A 17-foot Boston Whaler caught fire just off the Cedar Island lighthouse by Cedar Point at around 11 a.m. on Sunday, causing its sole occupant, Larry Kane of East Hampton, to dive off approximately 150 feet from the shore. Seconds after he jumped off, he said, the boat was engulfed in flames.
"That boat is toast," said William Plitt, service manager at the East Hampton Marina, who later received the boat. "I haven't seen one burned up like that in a while."
"I was coming from Sag Harbor to Amagansett," Mr. Kane said over the phone on Monday. "I looked back and saw smoke coming out of the back hatch. I opened it up and there was fire, basically right up to the gas tank. I closed the hatch and thought about taking the fire extinguisher and putting it out myself, but I was afraid the gasoline might explode."

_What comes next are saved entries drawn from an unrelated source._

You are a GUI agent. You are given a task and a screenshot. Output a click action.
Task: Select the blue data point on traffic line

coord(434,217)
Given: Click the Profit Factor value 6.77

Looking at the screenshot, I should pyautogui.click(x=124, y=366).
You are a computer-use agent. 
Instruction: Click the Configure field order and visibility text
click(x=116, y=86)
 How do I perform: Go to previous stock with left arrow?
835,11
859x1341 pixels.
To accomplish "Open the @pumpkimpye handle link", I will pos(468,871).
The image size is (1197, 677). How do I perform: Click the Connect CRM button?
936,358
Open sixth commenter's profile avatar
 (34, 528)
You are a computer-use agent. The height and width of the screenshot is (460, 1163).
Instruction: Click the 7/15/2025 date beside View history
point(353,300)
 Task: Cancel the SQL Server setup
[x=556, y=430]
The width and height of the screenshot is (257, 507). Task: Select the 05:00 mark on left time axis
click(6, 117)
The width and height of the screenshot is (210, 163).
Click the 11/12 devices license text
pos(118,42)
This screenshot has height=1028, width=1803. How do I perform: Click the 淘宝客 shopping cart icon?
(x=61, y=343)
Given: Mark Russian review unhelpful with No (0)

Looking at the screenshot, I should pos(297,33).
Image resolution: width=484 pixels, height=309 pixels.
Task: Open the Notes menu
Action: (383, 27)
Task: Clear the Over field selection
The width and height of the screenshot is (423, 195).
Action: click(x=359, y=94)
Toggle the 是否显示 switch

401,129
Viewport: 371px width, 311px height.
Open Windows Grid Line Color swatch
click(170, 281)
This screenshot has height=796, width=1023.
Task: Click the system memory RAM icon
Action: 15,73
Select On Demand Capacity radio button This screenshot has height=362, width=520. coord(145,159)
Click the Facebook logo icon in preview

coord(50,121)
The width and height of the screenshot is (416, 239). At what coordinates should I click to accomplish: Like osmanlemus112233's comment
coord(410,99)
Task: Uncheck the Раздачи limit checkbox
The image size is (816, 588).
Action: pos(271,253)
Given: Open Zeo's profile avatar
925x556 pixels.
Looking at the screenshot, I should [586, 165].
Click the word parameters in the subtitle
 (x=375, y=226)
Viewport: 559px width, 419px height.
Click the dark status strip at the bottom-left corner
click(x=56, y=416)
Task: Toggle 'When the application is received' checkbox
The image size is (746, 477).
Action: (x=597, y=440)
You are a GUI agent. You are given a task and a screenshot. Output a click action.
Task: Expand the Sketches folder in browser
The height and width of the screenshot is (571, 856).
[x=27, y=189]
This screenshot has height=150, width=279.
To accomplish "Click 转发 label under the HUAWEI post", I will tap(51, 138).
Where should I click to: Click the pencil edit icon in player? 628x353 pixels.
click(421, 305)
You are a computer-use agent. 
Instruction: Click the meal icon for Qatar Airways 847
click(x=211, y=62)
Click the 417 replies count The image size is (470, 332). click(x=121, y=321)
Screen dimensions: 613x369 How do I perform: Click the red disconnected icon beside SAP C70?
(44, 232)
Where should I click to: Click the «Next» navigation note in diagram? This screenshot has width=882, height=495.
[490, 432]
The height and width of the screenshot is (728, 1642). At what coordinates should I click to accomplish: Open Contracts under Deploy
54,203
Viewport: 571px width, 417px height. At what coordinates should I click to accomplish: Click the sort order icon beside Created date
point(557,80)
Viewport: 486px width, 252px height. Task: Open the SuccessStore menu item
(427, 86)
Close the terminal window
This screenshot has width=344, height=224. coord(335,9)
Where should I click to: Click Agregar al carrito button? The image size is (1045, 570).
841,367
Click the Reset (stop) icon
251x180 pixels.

"It was a little surreal. I've been on boats my whole life and I've never had to abandon ship."
"I was very lucky I was so close to shore and that the water was warm," he said. He borrowed a fisherman's phone and called the police.
The Southampton police boat, which was in Sag Harbor for HarborFest, was the first to arrive. Soon, the East Hampton police boat showed up followed by the Sag Harbor fireboat.
"The equipment on the fireboat didn't seem too great. The guys were able to put it out, but had my boat been much larger they would have had great difficulty," Mr. Kane said. "It was just shocking that a fiberglass boat could go up so fast. It was a big deal."
He said friends over at HarborFest saw the black plume of smoke caused by the fire. "If any of the larger boats in Sag Harbor caught fire, it would be terrible. The current fireboat would not be able to put out 95 percent of the boats in the harbor," he said.
That could soon change. On Sunday, the Sag Harbor Partnership will host a Rock the Boat fund-raiser, with proceeds going toward a new fireboat.
"Sag Harbor is eastern Long Island's primary boating and yachting center and yet it remains largely unprotected from marine-based fires," the partnership notes on its website. "The all-volunteer Sag Harbor Fire Department has over 30 miles of coastline to serve and lacks the minimum standard equipment to adequately protect lives, property, and our coastline from emergency events."
"Sag Harbor is really a city on the water in the summertime," said Mr. Kane, a 35-year resident who owns a construction business. "They have limited capability to put out these fires. It's a very much overlooked thing."
He says it took maybe 30 minutes for the fire to be extinguished before his boat was brought to shore. Geoffrey Briggs, who owns the East Hampton Marina in Three Mile Harbor, then drained the boat of water and towed it from the beach.
"A big thank you to the police and firefighters who took a bad situation and made it good," Mr. Kane said. "They even brought a Dalmatian. You couldn't make it up."